そのため、情報は常に最新のものに更新することを心がけましょう。

特にローカル環境のエクセル上で管理する場合は、いつ更新するか時期を決めて定期更新を設けることが大切です。

ただし、営業活動につながる情報はこれらの更新時期を問わず、即反映させるようにしましょう。

 

活用ポイント②項目数は必要なものだけに留める

管理項目が増えれば、その分チェック箇所やミスも多くなるリスクがあります。

操作に慣れていない導入初期は特に、項目を増やしすぎると管理に時間と労力を要するので、項目は絞って設定しましょう。

 

活用ポイント③入力形式を統一する

顧客データを一覧で見たとき、フォントや文字色、文字サイズなどがバラバラだと見づらくなるものです。

特に複数人で管理する場合は表記を事前に決めておく、初期設定で統一させるなどルールを決めておきましょう。

 

活用ポイント④運用ルールや管理体制を定める

どのツールで顧客データを管理するとしても、責任者や担当部署を設けることが必要です。

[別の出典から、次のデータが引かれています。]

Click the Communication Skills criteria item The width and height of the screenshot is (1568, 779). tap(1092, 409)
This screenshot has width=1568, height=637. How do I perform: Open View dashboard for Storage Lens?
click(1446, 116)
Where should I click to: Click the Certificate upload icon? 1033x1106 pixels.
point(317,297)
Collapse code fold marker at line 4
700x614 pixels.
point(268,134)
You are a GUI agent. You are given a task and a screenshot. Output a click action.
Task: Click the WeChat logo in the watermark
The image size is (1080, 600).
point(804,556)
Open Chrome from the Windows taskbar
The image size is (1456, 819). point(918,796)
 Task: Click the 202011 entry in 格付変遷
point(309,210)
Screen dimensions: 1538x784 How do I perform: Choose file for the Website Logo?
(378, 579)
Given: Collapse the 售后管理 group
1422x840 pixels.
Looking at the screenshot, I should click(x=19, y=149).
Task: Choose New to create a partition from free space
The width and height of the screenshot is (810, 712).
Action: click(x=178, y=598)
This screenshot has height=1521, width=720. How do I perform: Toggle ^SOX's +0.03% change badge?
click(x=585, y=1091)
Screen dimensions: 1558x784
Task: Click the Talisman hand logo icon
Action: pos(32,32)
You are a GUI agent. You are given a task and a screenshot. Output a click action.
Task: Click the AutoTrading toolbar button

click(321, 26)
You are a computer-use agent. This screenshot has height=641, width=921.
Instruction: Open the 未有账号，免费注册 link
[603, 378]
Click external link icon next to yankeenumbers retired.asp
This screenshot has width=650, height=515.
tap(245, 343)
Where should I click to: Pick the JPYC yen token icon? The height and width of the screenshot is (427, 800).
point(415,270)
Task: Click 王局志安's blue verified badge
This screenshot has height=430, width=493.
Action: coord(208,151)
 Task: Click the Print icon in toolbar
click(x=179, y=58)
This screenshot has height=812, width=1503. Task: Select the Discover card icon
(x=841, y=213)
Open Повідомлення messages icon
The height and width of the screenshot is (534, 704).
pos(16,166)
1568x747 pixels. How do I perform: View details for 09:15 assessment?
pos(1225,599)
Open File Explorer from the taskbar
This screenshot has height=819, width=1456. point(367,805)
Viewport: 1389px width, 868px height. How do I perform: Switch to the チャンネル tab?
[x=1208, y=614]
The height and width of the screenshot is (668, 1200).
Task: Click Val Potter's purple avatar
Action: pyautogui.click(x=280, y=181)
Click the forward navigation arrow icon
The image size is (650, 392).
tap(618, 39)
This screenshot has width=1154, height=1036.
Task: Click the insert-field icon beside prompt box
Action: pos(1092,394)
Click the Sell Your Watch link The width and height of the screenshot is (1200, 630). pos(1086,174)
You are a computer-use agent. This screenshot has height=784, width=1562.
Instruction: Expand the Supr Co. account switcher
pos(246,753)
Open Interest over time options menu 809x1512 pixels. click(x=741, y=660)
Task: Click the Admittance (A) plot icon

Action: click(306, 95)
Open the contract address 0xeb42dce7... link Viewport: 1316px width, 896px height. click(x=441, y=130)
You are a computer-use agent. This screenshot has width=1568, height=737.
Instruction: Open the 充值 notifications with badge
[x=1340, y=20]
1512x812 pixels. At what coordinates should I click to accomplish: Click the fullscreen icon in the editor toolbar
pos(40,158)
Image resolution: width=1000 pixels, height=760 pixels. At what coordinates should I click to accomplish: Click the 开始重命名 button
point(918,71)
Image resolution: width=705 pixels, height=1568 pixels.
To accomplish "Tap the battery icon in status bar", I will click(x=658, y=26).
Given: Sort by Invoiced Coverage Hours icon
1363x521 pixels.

システムを定着させるためにも、マニュアルの完備やルールの確認を徹底しましょう。

 

まとめ

顧客データベースはエクセルでもCMSツールでも管理することができます。

データは最新のものに更新し、社内で使い方やルールを共有することが効果的に顧客データベースを活用するポイントです。

顧客の情報を管理するうえで、自社の商品やサービス、社内のリソース、使用目的などを考慮してどちらを使うか選択しましょう。